**Data excerpts:**
*** Block opens ***

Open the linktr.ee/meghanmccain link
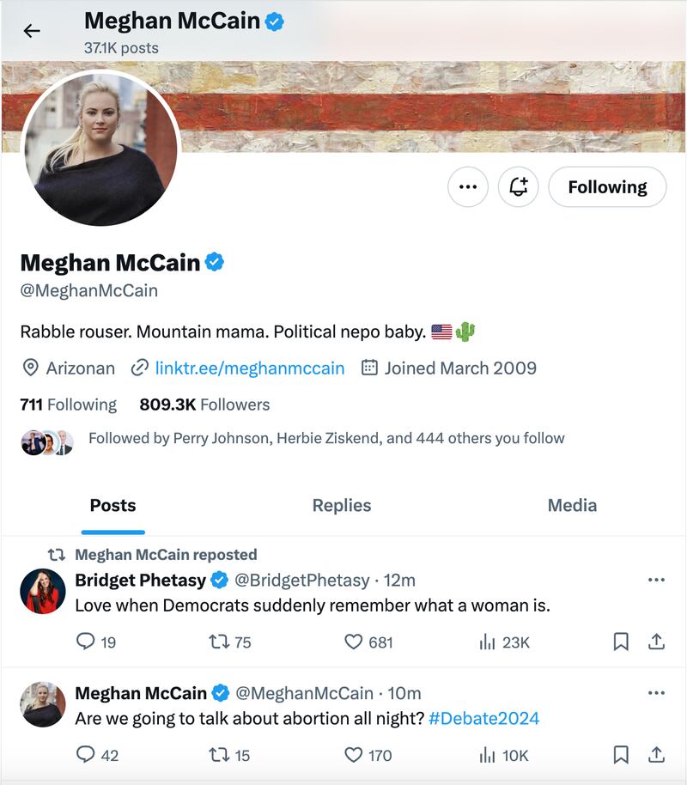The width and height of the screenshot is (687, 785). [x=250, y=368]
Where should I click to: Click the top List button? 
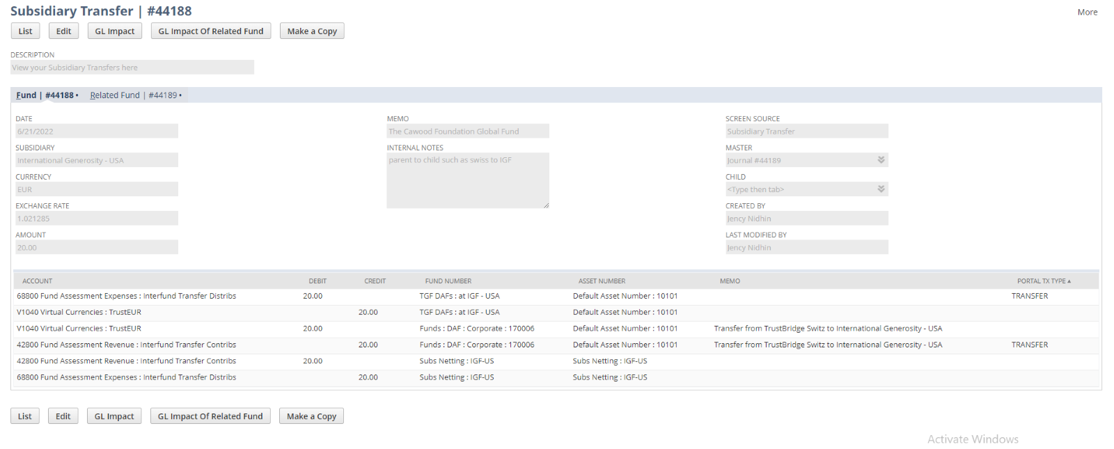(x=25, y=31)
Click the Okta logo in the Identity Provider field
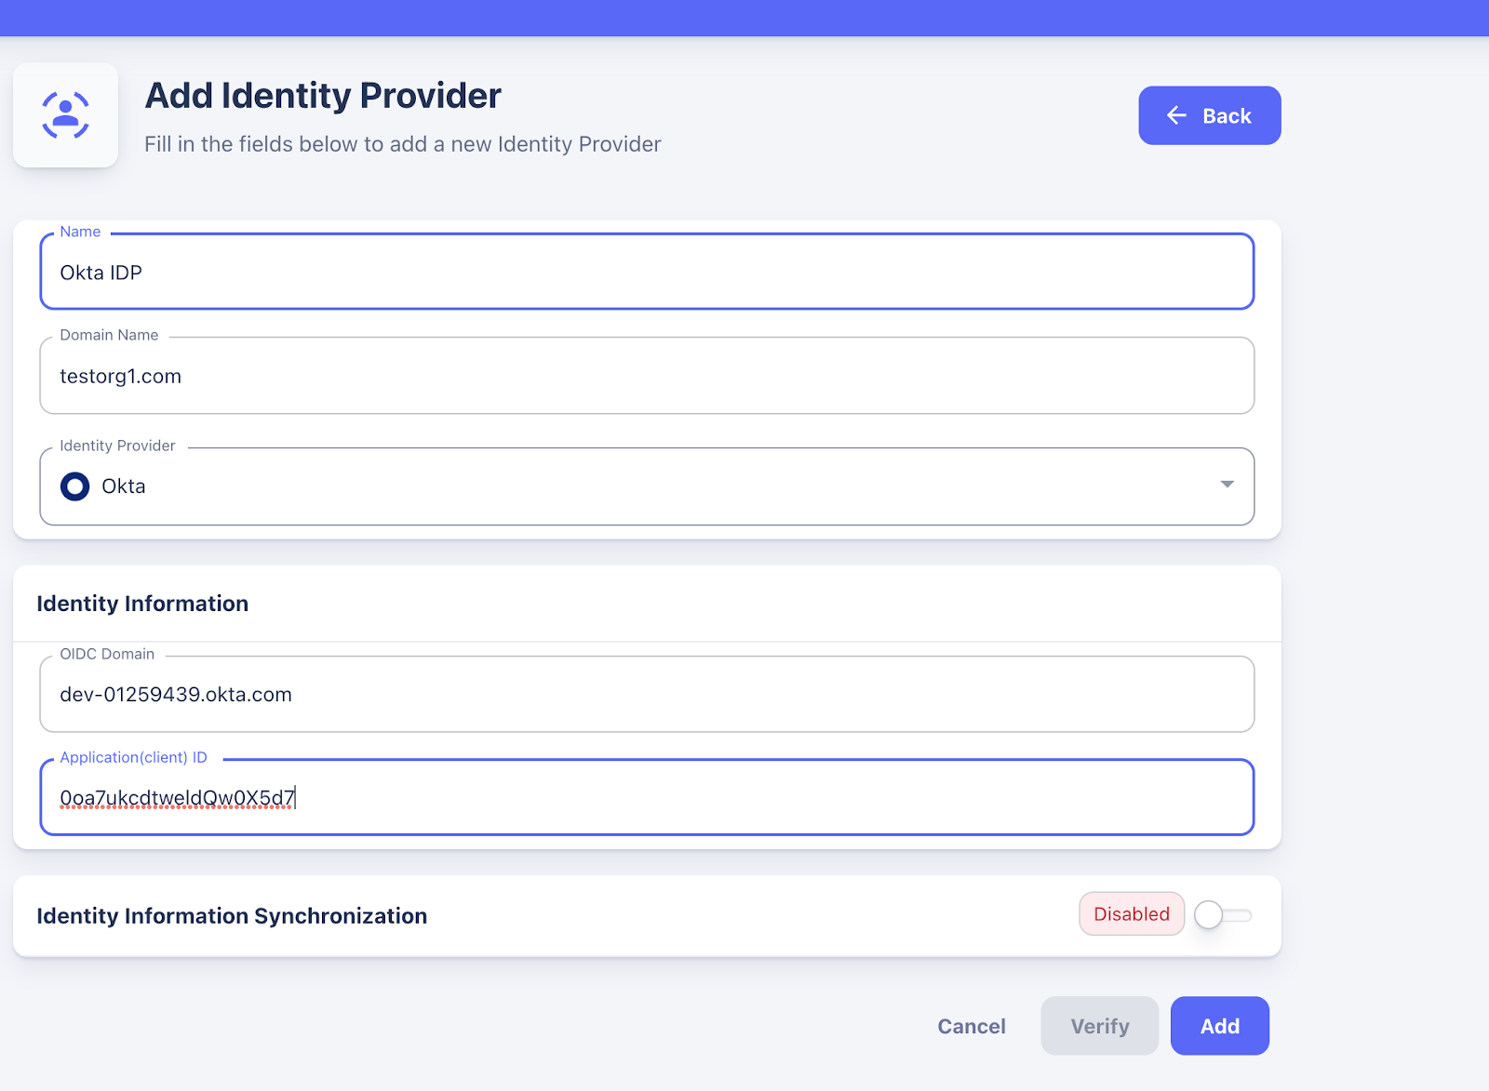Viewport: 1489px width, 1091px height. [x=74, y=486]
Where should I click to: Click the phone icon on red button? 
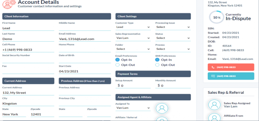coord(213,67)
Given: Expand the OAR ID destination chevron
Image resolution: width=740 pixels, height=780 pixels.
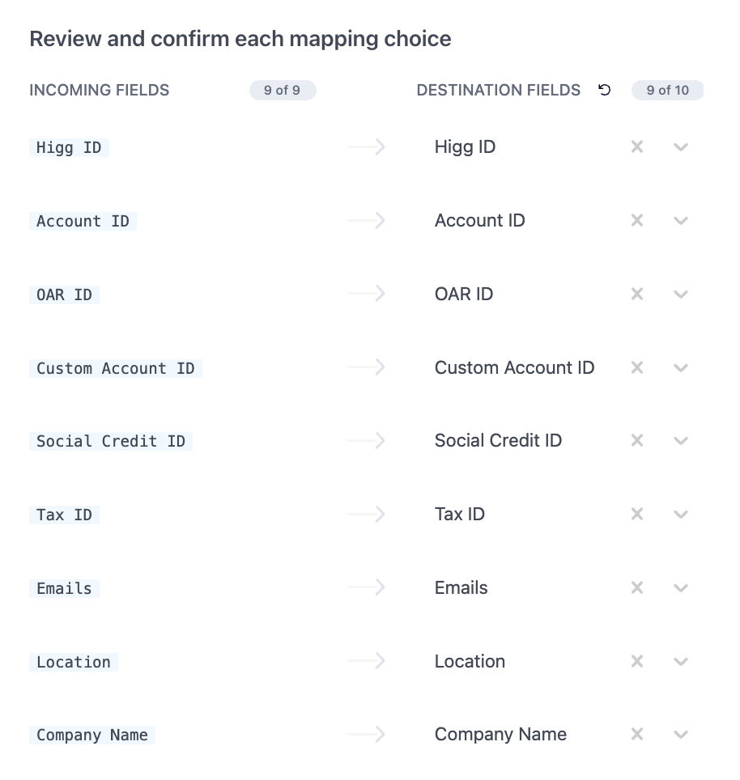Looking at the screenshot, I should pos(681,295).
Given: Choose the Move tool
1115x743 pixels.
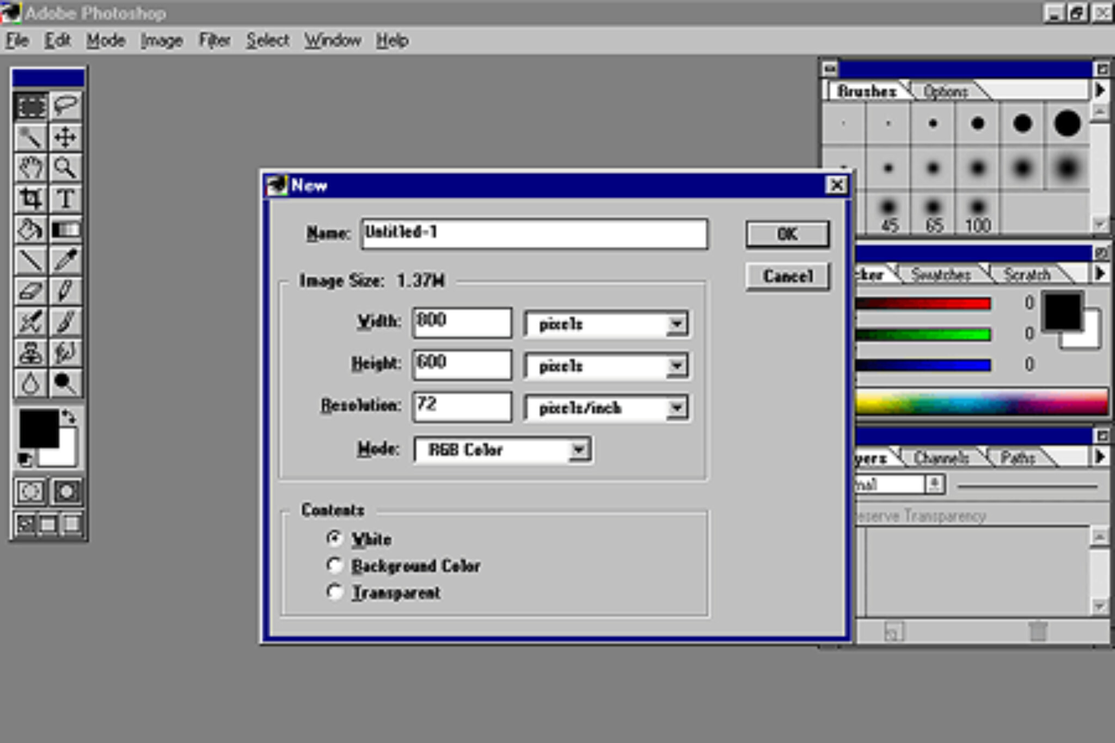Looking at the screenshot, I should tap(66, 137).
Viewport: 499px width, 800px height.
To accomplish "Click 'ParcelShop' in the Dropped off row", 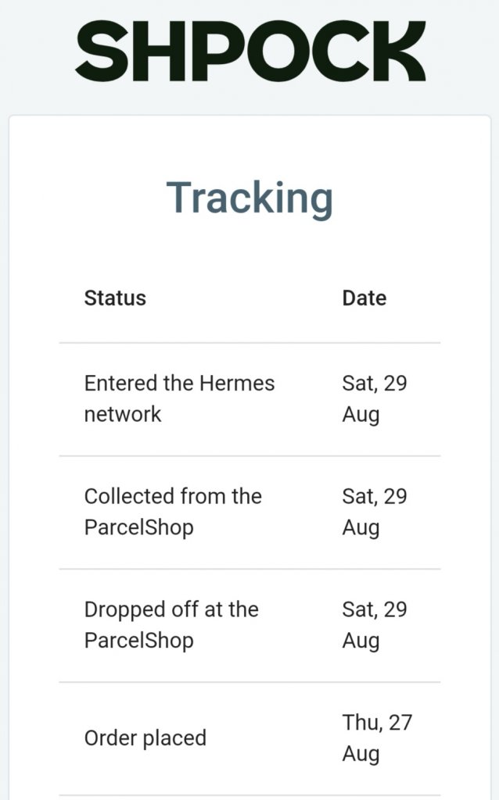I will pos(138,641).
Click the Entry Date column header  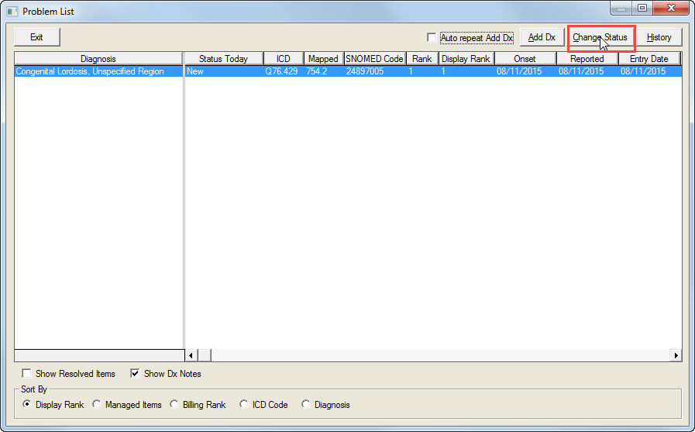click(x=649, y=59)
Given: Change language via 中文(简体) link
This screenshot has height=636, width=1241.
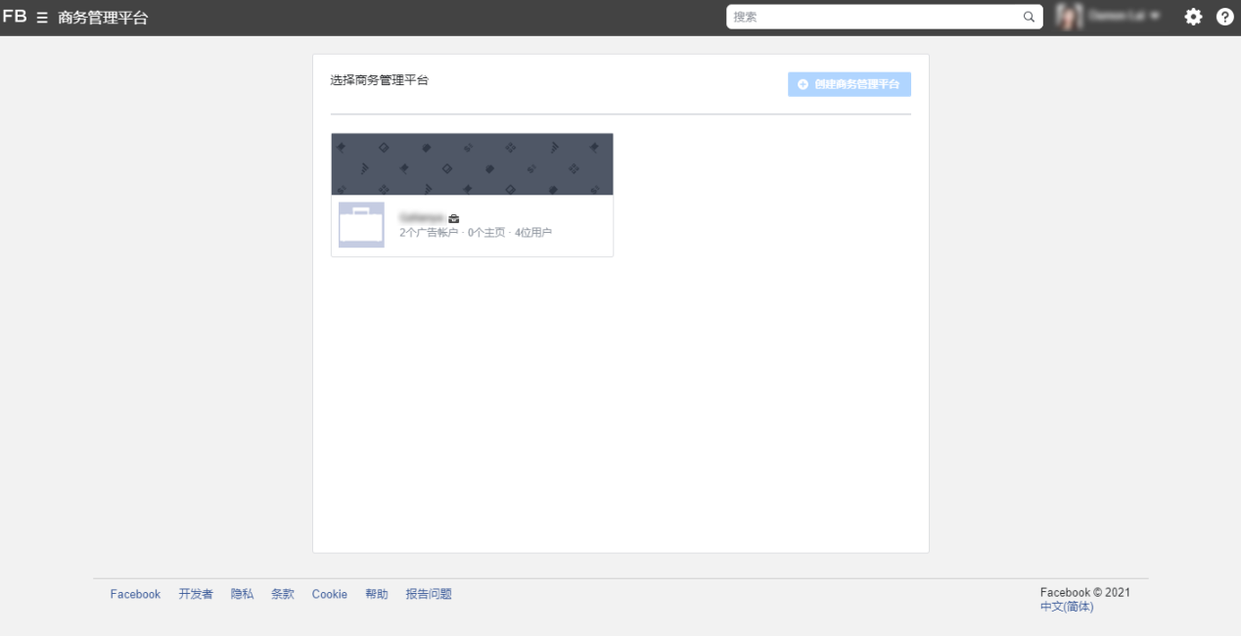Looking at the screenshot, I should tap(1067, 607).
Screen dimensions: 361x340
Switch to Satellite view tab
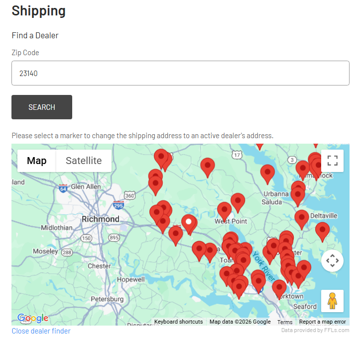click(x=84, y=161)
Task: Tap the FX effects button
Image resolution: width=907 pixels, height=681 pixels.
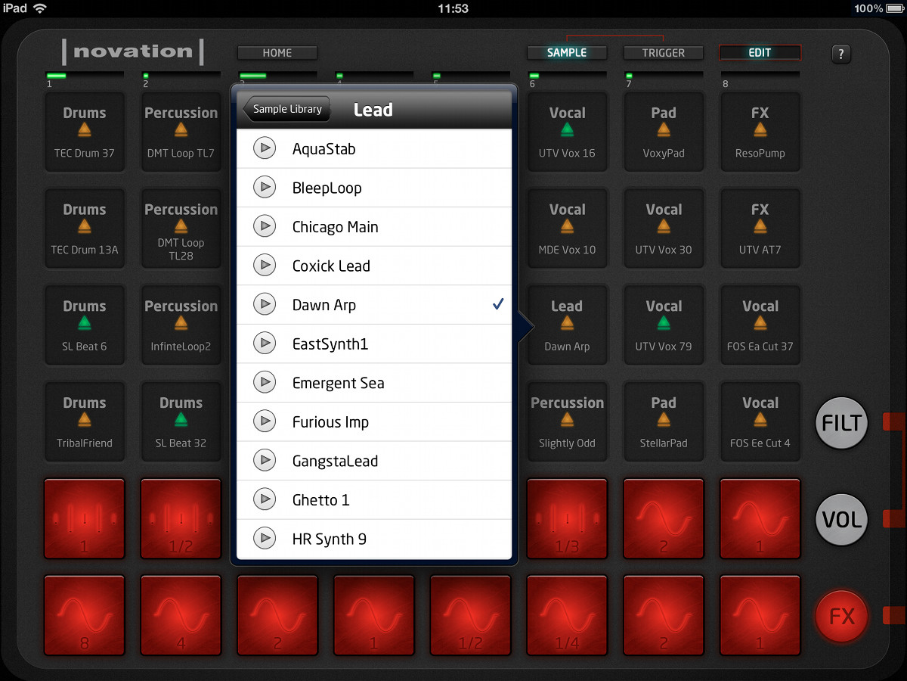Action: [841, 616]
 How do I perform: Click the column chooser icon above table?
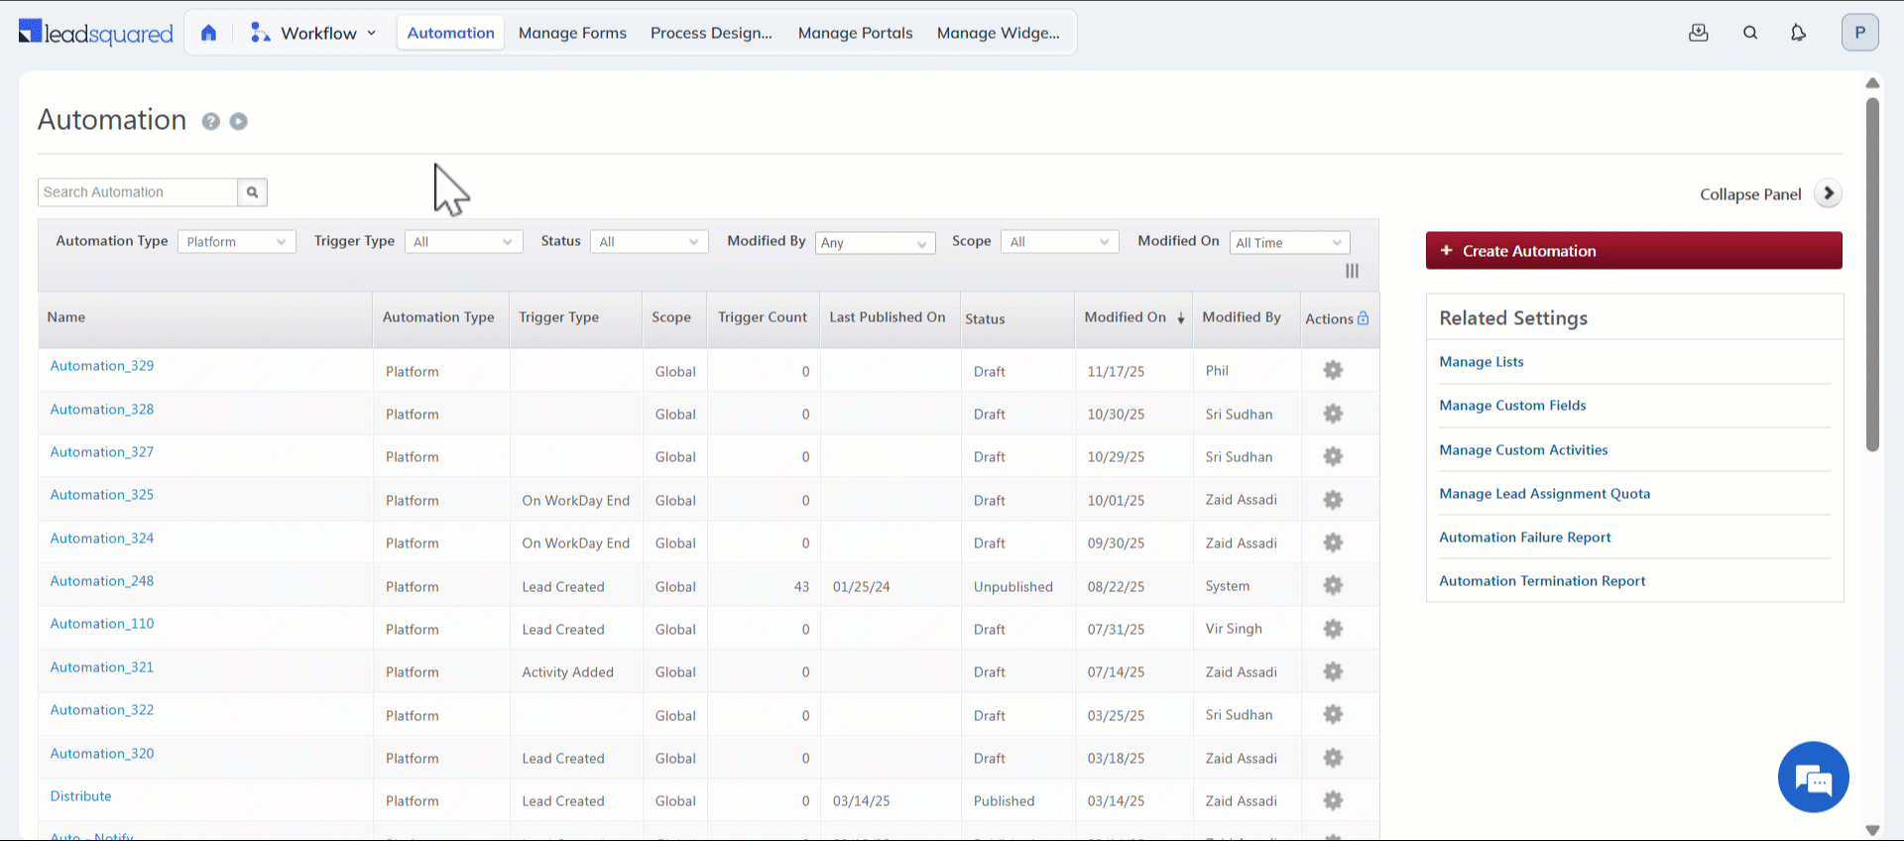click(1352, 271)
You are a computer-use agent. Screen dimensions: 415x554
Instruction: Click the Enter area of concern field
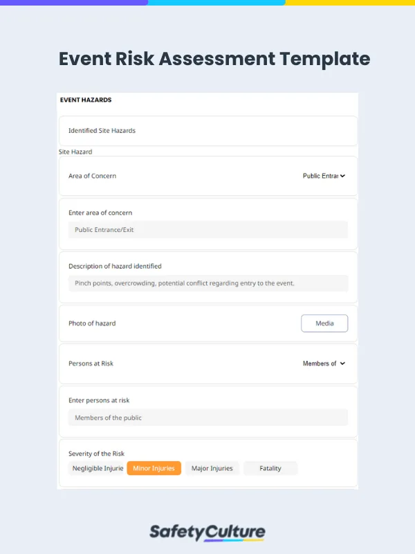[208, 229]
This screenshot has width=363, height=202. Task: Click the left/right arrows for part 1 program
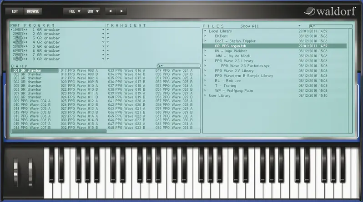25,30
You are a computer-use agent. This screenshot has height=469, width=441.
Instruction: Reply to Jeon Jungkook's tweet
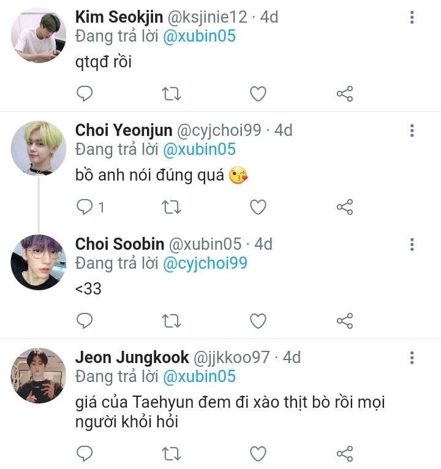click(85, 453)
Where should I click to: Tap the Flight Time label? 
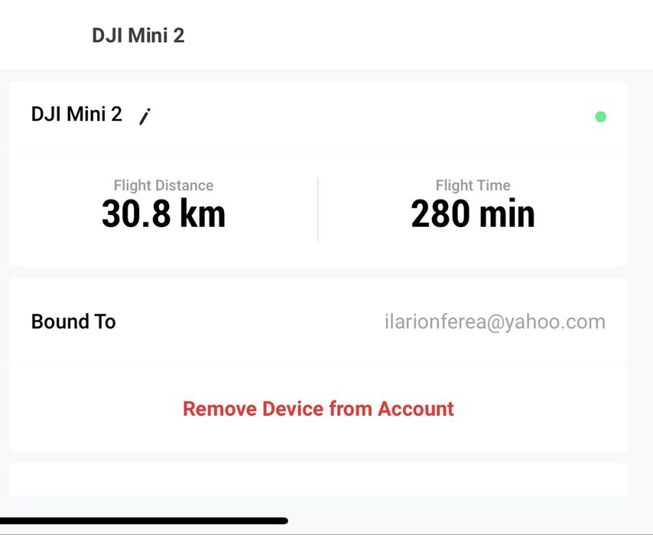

*** Block closes ***

**What the task asks:** Only lines that hold the string "Given" belong in the answer, so copy every one of them from the records.

**Task answer:**
Given: Expand the OAR ID destination chevron
Given: Choose the Move tool
Given: Change language via 中文(简体) link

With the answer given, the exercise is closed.